Rosewater, by Tade Thompson (September 18)
Thompson’s novel-length debut, published last year in ebook but is coming soon in print from Orbit, is set in the near future, after the Earth has seen alien settlers arrive, constructing a huge biodome in Nigeria. The newcomers are rumored to have healing powers, and the sick and suffering gather around the biodome, forming the city of Rose Water around it. Kaaro, a psychic who used his abilities to good effect in a prior career as a thief and all-around sketchy guy, now works as an interrogator and investigator. When his fellow psychics begin to die in mysterious ways, his investigation leads him to the biodome, and the true motivations of the aliens who built it. This non-linear story operates on a sprawling timeline, slowly revealing Kaaro’s many sins alongside the secrets of the aliens, with deeply imagined characters and vibrant, startling imagery. Thompson’s sci-fi/horror novella The Murders of Molly Southbourne was released last year to significant acclaim, and plans are underway to adapt it for the screen, so he’s clearly an author to watch.

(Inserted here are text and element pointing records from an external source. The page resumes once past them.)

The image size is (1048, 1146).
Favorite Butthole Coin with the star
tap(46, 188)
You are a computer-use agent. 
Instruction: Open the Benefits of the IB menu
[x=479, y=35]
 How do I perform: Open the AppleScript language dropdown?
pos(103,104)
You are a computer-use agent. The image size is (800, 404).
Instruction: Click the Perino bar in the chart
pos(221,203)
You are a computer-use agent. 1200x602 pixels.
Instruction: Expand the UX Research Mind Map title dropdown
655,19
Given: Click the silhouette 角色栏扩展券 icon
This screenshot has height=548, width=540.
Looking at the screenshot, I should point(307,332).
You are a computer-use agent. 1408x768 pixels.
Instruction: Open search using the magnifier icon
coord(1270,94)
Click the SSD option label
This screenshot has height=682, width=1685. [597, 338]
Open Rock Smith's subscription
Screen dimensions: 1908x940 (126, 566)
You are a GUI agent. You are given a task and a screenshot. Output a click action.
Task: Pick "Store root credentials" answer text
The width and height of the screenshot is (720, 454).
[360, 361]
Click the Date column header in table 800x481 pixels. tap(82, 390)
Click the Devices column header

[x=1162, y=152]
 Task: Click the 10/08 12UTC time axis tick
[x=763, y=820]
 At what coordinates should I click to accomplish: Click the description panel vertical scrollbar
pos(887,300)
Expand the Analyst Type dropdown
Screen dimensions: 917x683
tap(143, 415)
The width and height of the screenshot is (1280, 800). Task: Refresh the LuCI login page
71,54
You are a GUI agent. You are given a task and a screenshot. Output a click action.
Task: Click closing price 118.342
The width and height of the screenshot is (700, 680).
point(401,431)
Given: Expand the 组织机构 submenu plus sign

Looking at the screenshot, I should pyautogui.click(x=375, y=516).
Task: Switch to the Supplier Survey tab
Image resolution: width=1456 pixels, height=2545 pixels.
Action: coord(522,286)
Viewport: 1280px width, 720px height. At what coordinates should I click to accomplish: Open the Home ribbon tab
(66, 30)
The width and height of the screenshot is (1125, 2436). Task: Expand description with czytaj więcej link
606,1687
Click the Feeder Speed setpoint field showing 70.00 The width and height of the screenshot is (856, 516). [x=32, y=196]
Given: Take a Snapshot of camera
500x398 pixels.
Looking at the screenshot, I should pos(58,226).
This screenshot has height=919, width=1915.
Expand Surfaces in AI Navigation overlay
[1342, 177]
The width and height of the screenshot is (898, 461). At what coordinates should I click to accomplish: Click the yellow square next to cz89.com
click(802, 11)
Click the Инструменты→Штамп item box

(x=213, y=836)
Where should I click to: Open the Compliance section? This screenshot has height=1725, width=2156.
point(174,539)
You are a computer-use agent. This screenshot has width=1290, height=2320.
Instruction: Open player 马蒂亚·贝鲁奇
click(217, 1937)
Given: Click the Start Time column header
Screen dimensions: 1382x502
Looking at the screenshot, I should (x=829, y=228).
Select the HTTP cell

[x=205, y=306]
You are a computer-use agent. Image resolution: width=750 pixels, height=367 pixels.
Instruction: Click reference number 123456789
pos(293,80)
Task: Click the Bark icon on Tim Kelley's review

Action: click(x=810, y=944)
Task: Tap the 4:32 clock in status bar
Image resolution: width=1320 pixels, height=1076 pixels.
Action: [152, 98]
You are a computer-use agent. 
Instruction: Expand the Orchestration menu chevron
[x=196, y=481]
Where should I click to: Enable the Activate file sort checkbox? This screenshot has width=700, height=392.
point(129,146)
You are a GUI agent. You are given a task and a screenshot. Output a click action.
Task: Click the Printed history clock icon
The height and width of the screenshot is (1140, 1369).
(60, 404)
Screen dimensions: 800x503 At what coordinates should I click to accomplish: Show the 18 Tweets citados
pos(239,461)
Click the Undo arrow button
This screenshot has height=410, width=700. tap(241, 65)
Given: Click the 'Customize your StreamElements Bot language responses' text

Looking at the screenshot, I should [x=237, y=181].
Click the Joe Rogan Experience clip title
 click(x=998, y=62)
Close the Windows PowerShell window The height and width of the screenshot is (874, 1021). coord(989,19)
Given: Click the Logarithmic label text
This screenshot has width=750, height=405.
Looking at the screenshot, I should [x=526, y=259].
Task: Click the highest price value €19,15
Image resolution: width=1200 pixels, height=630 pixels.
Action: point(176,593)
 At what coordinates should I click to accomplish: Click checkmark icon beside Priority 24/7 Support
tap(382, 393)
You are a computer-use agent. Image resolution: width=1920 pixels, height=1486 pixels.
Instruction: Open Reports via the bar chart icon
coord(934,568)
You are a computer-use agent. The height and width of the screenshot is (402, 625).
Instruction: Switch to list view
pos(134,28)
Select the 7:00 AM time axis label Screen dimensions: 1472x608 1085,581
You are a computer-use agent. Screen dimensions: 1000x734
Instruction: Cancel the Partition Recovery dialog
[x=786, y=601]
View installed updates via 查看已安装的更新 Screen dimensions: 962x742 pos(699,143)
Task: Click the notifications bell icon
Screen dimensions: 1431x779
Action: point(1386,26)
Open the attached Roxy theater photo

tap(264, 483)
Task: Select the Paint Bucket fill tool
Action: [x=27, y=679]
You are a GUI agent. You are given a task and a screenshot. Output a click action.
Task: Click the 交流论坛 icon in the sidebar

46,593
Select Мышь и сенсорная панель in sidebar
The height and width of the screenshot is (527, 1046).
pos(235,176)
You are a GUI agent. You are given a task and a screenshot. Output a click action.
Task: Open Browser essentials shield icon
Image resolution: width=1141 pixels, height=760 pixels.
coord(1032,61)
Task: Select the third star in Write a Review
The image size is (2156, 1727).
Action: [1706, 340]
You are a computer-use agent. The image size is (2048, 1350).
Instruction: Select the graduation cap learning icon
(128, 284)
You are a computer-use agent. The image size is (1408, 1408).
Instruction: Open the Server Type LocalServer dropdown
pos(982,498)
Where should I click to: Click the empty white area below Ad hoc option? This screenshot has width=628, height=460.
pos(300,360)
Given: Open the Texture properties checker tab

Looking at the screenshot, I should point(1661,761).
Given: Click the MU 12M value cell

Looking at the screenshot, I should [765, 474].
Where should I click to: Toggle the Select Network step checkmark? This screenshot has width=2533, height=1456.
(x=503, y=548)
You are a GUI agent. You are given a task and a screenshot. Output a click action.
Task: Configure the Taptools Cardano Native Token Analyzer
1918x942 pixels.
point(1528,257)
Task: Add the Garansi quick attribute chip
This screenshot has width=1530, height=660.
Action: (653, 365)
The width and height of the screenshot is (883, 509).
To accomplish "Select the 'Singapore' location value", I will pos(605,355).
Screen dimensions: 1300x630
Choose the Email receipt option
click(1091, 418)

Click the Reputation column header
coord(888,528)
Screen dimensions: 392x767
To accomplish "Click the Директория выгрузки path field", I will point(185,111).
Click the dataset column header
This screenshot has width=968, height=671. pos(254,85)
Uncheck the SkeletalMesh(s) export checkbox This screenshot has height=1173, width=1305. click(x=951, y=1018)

The Sisters of the Winter Wood, by Rena Rossner (September 25)
Rossner’s story draws heavily from Jewish folktales and the very real persecution the Jews endured during the 19th century in Eastern Europe. It’s a story about two sisters, Liba and Laya, who have tried to ignore their magical heritage. When their people are threatened, however, they are forced to accept who they are and where they come from in order to save them. The setting and cultural pedigree alone would put this book on our list; comparisons to The Bear and the Nightingale just sweeten the deal.

What’s your most anticipated first novel of 2018?